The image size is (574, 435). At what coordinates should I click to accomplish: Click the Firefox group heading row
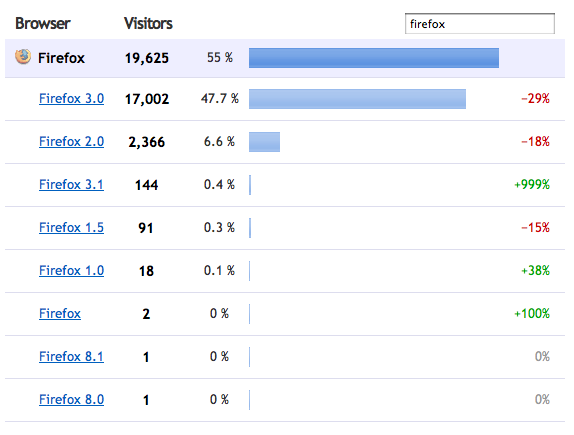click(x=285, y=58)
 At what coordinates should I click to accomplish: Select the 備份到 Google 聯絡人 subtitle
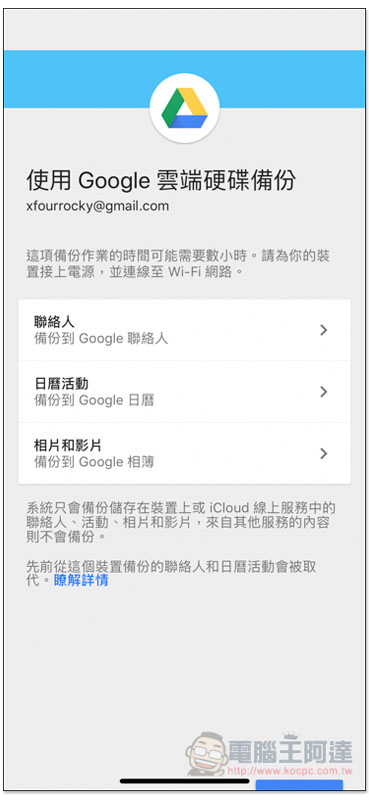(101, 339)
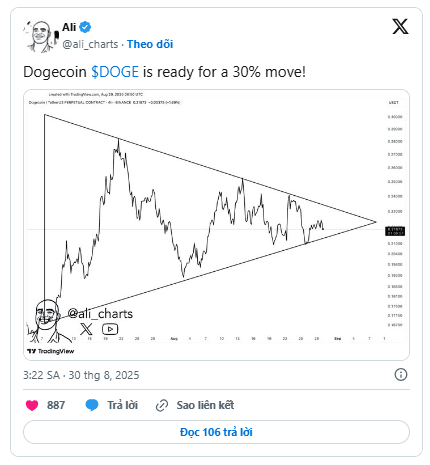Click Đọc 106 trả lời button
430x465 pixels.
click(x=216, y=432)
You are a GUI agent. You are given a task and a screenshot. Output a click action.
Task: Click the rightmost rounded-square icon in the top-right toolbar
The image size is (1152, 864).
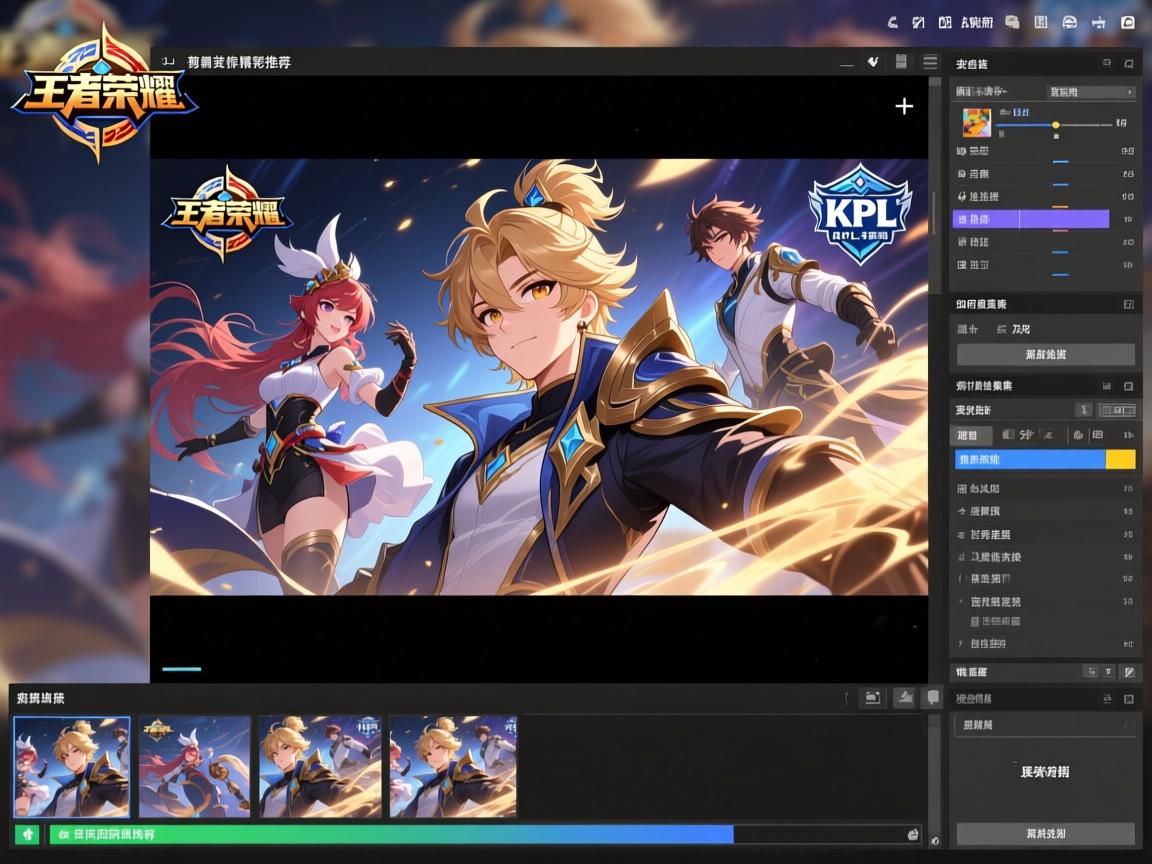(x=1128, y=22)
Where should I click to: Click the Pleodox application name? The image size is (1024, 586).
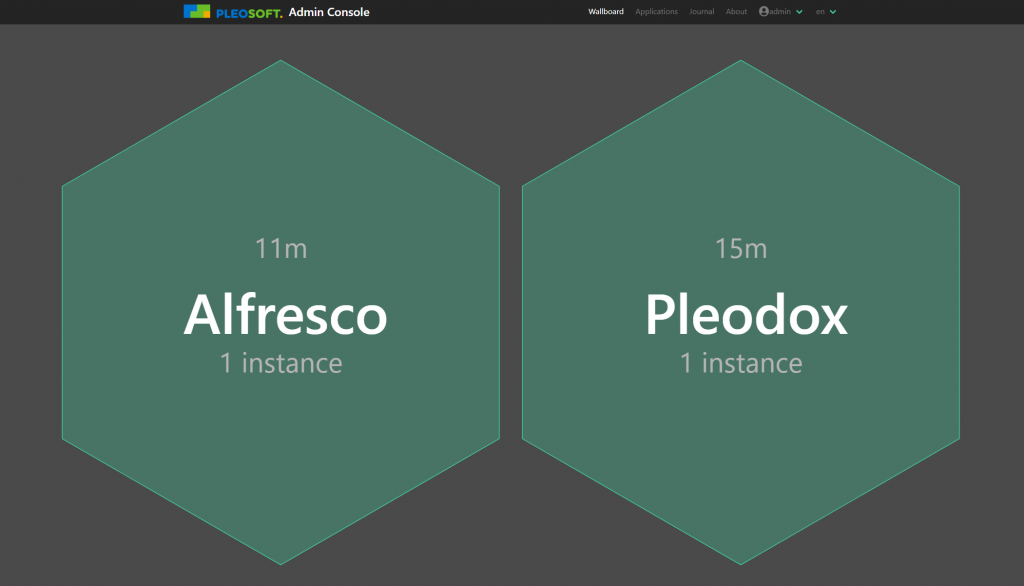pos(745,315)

* * *

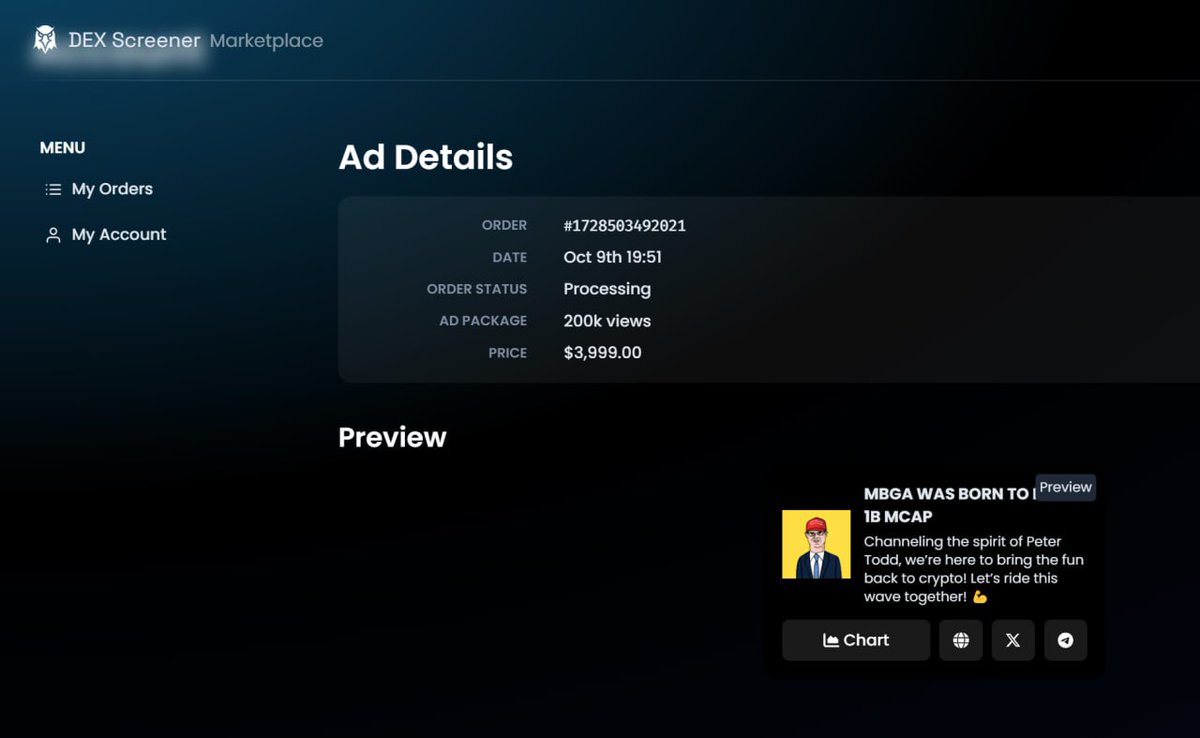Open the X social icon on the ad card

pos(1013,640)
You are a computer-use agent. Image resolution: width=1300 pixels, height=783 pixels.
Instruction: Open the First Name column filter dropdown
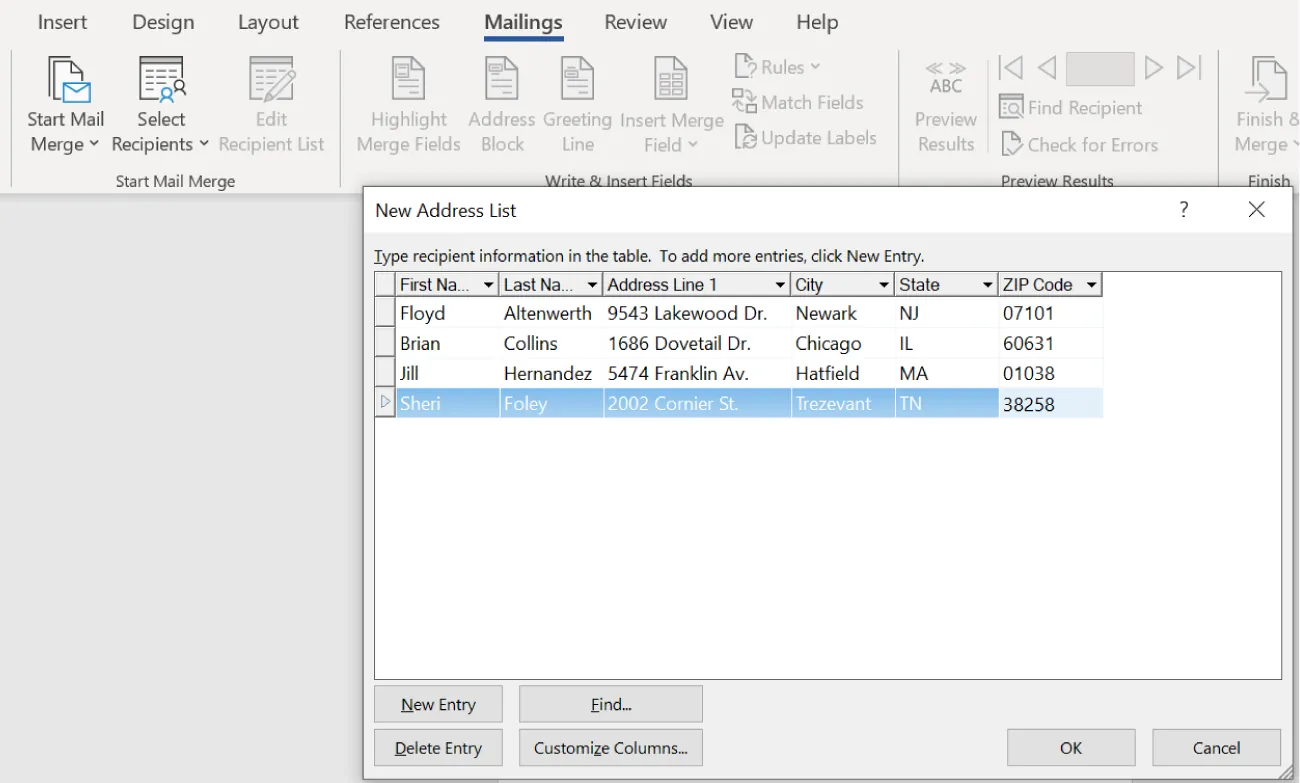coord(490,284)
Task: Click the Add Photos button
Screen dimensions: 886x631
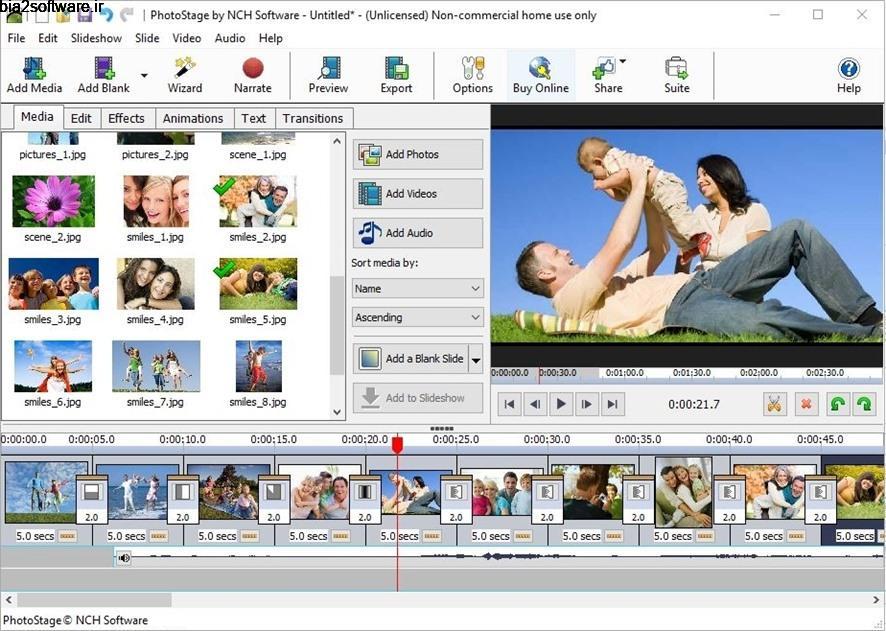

* * *

Short task:
Gather every line from the listing above that contains the word "size", and copy each one out. Case counts, so match capitalization.

Solution for this task:
The image size is (574, 435). At what coordinates should I click to accomplish: Click the Firefox group heading row
The image size is (1152, 864).
Where should I click to: Click the Pleodox application name? The image size is (1024, 586).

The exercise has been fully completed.